▸ **Exercise prompt**: Transcribe exactly, and without pictures, only the lines from the one bearing "Select the term" through the final line of the data below.

Records from a collection
= Beginning of Section =
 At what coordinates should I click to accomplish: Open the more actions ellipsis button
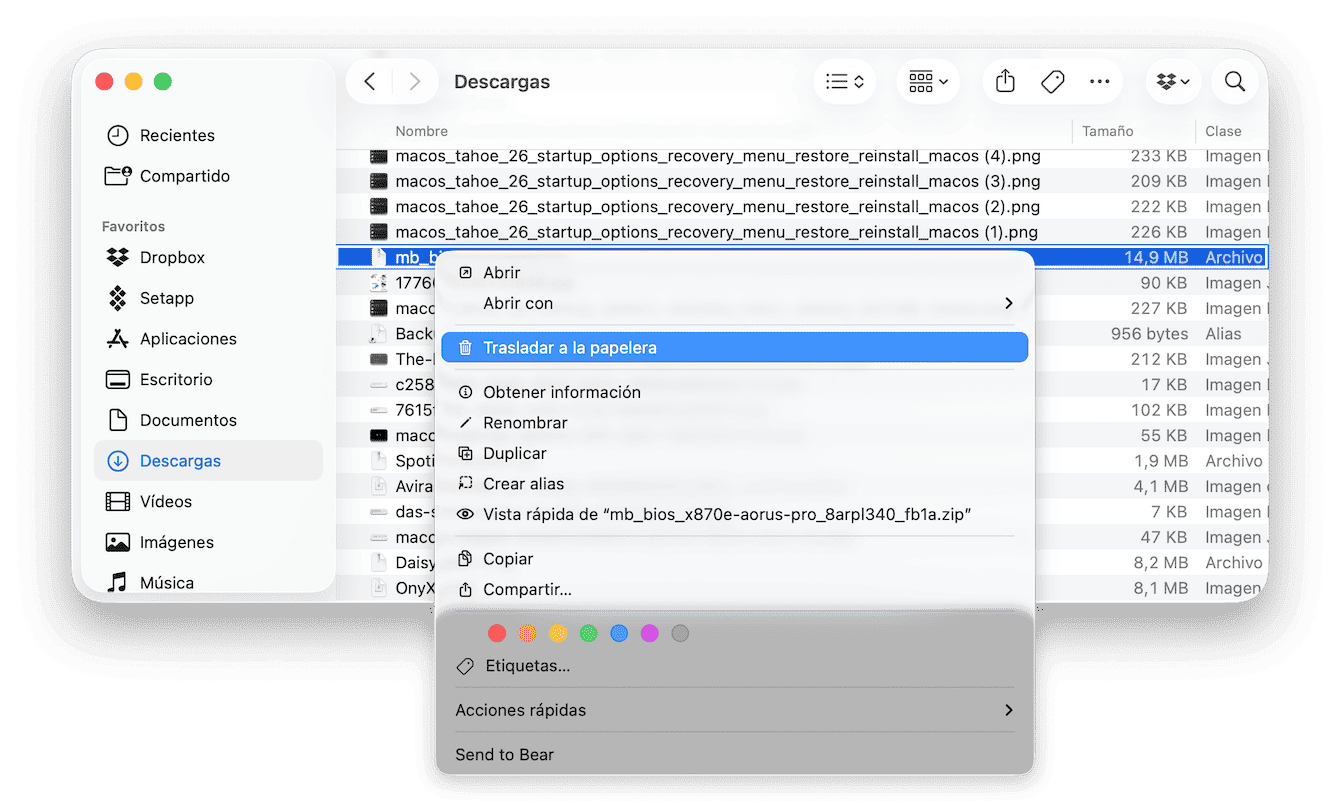click(x=1100, y=82)
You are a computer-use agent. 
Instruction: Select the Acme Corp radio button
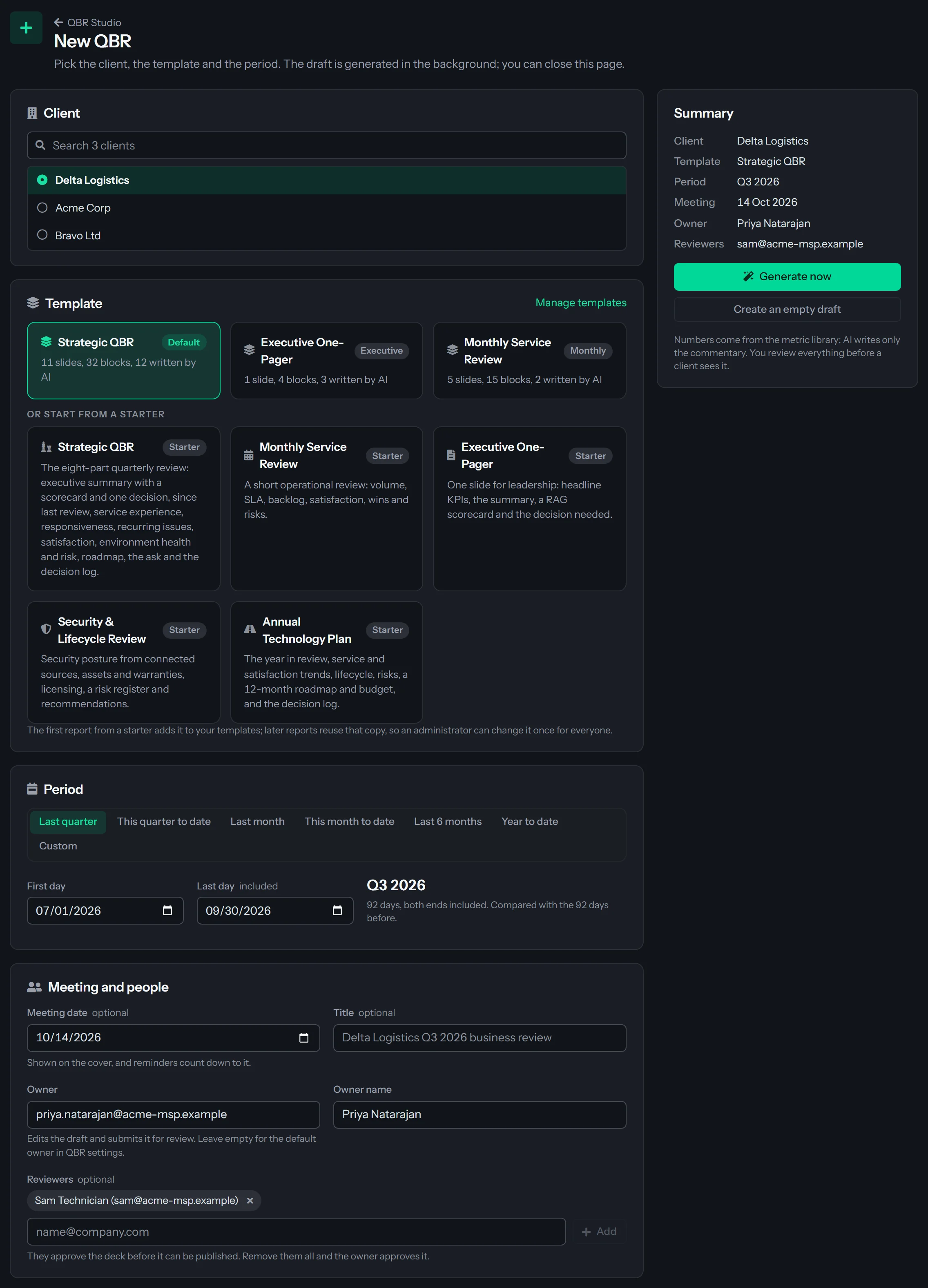42,208
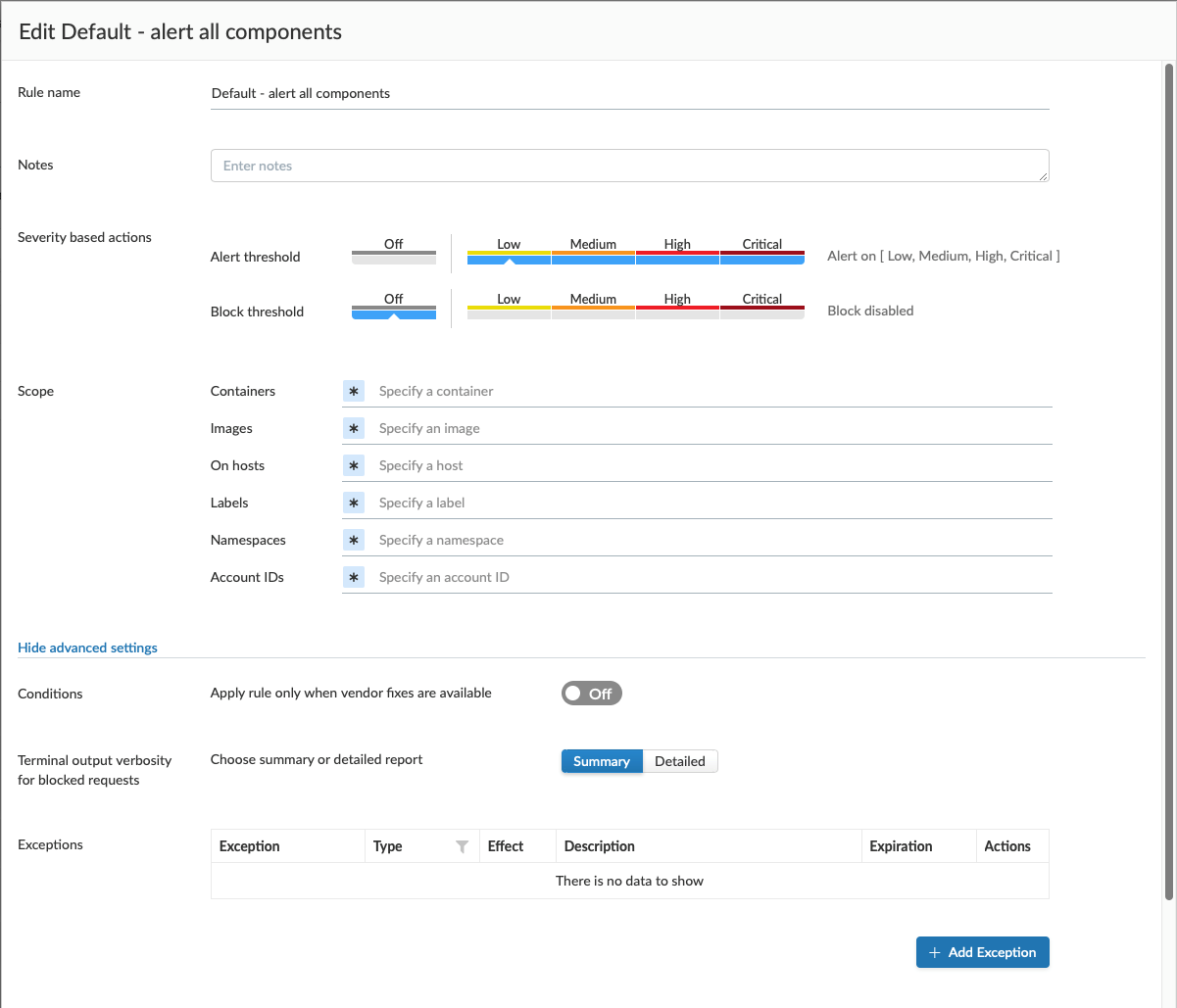Click the Expiration column header

901,846
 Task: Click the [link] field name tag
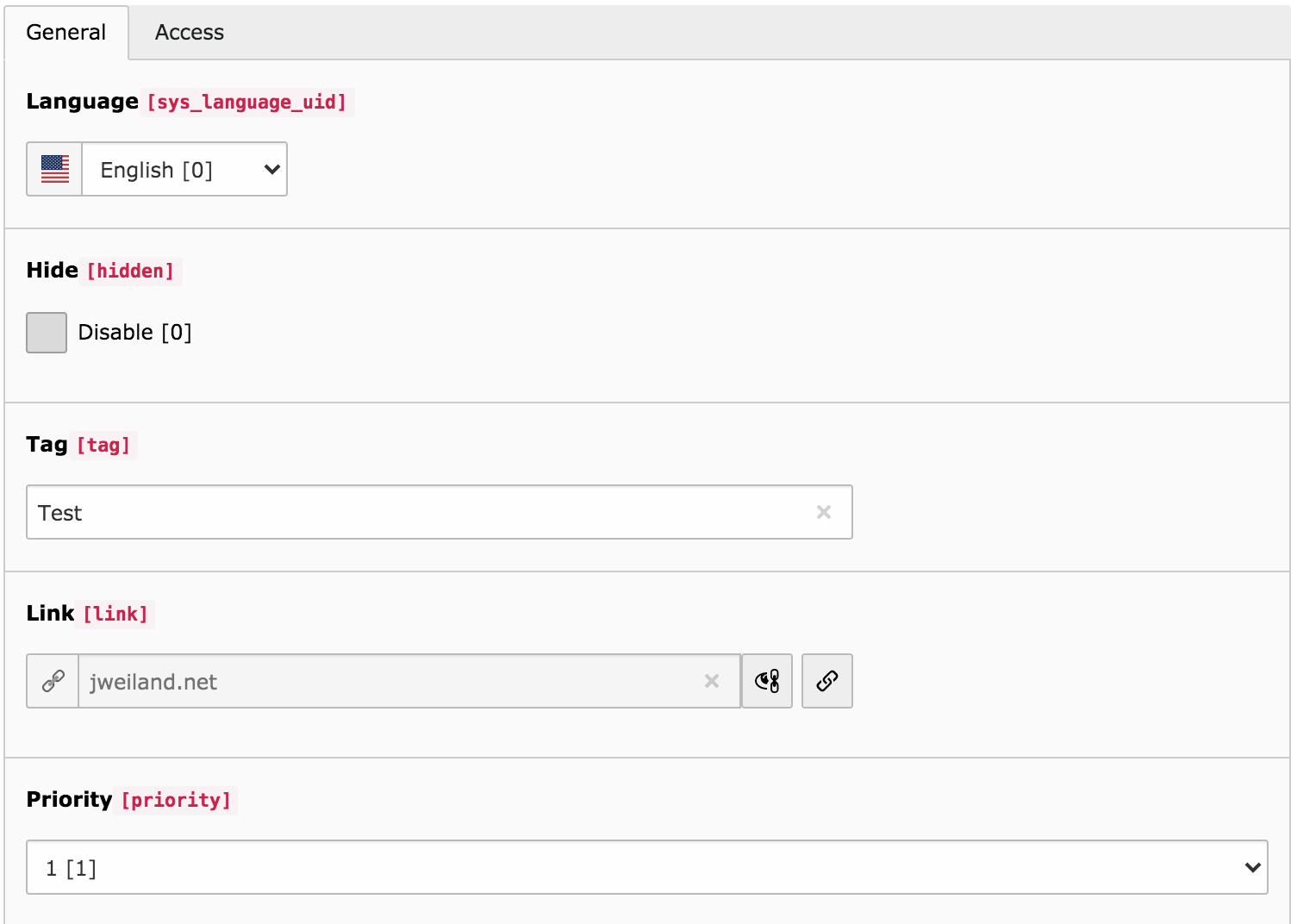pyautogui.click(x=115, y=615)
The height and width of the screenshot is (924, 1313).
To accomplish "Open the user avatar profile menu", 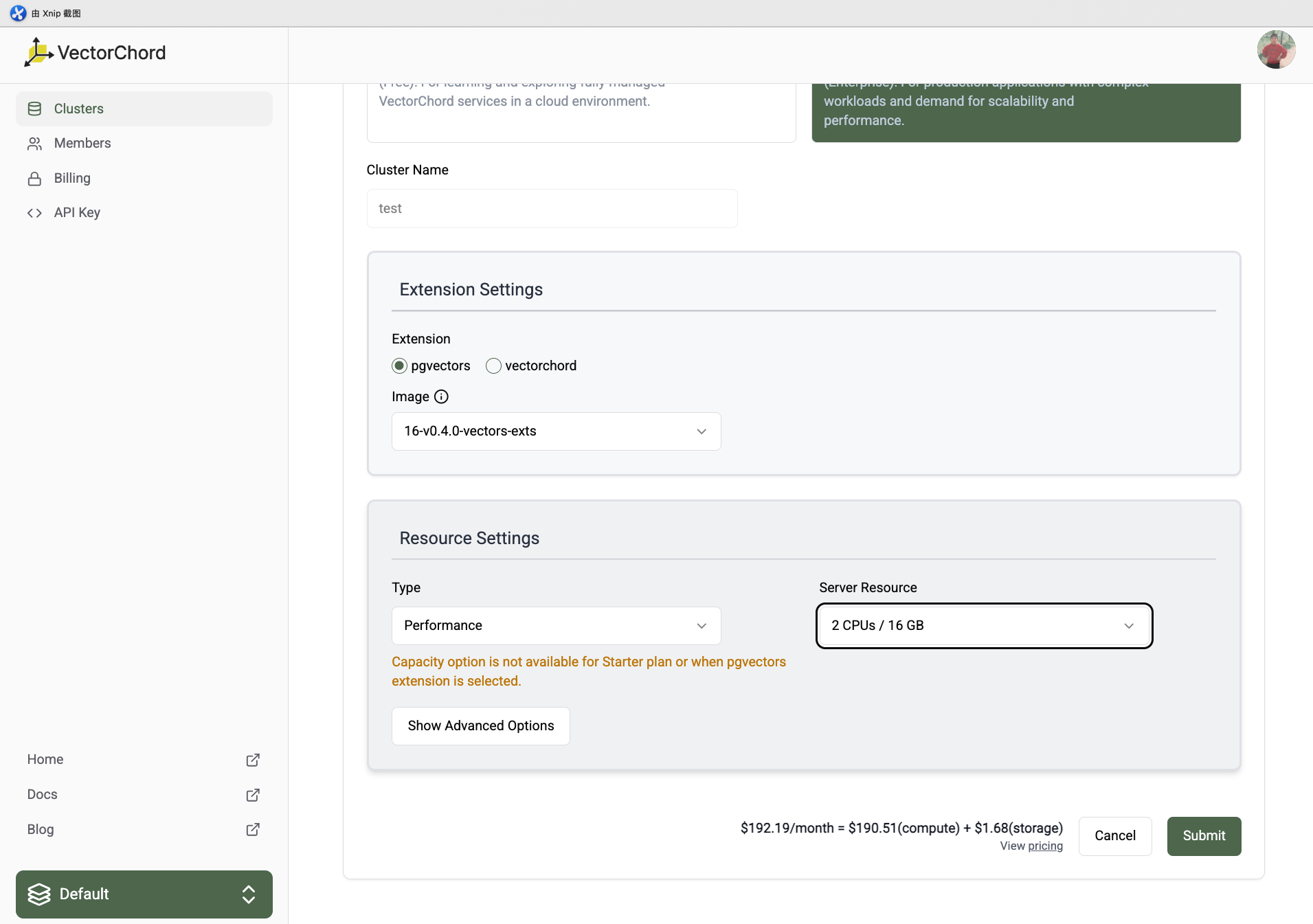I will [x=1276, y=49].
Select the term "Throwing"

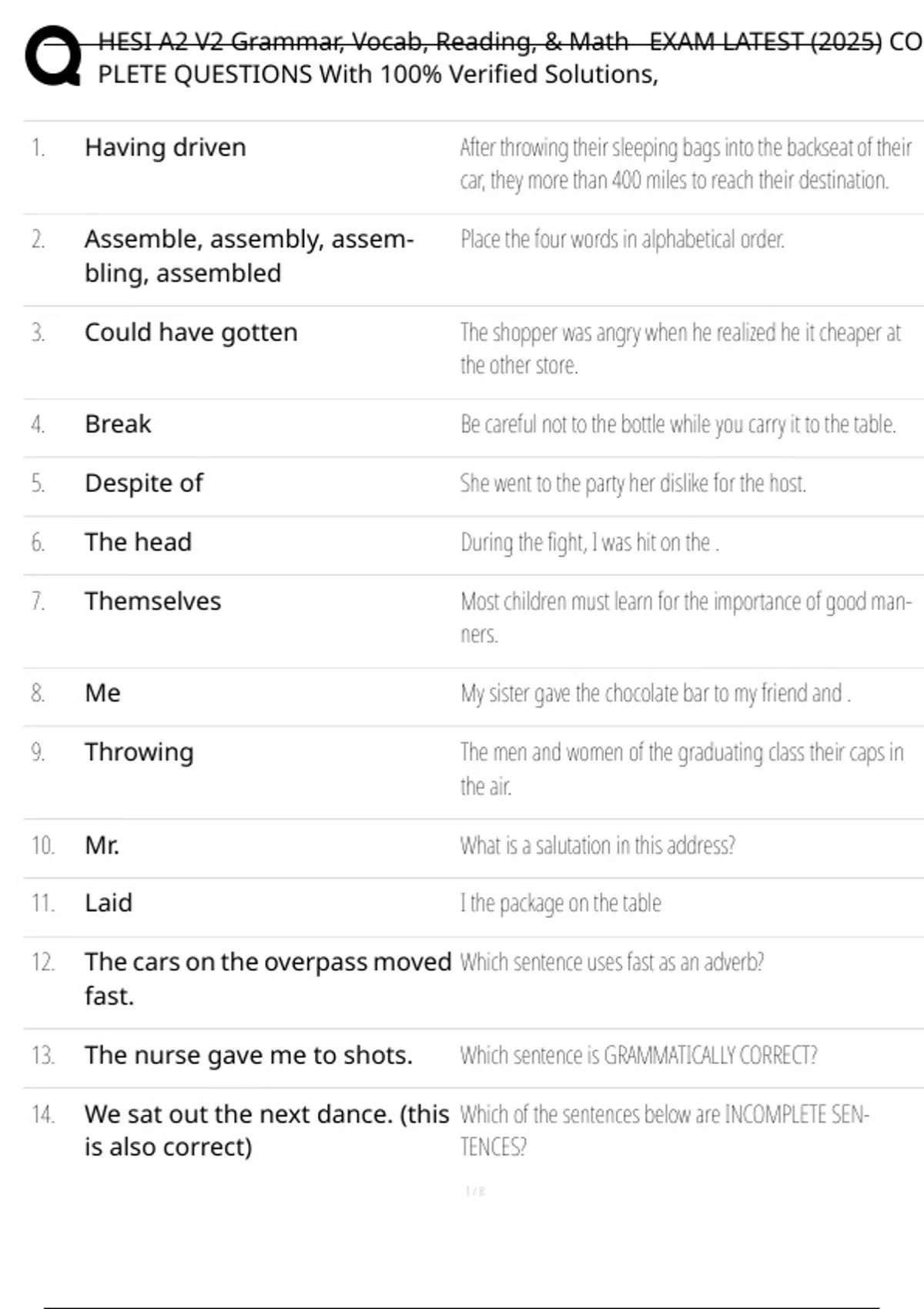(139, 752)
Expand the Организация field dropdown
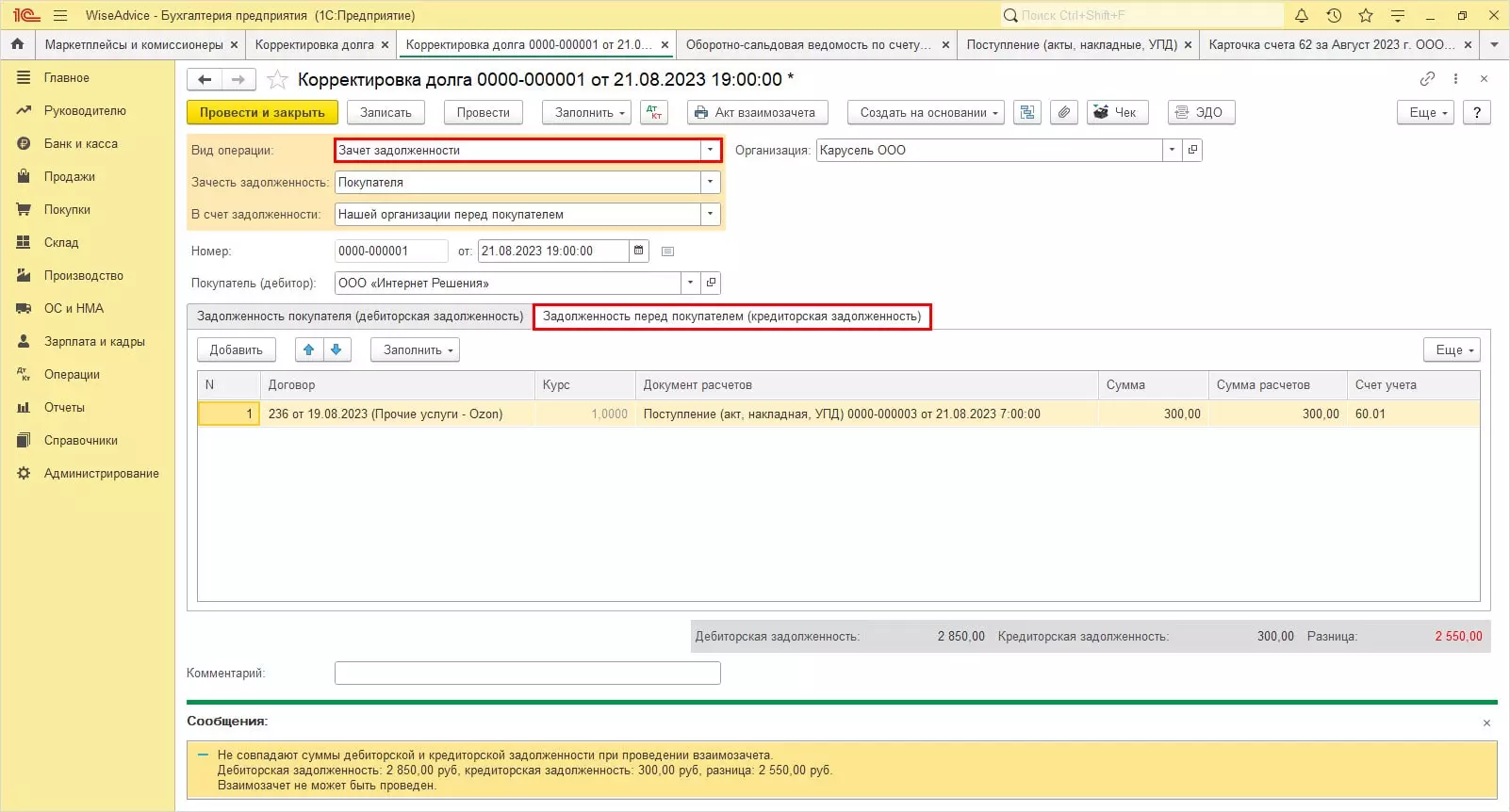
= End of Section =
▸ **Exercise output**:
Select the term "Throwing"

(139, 752)
Expand the Организация field dropdown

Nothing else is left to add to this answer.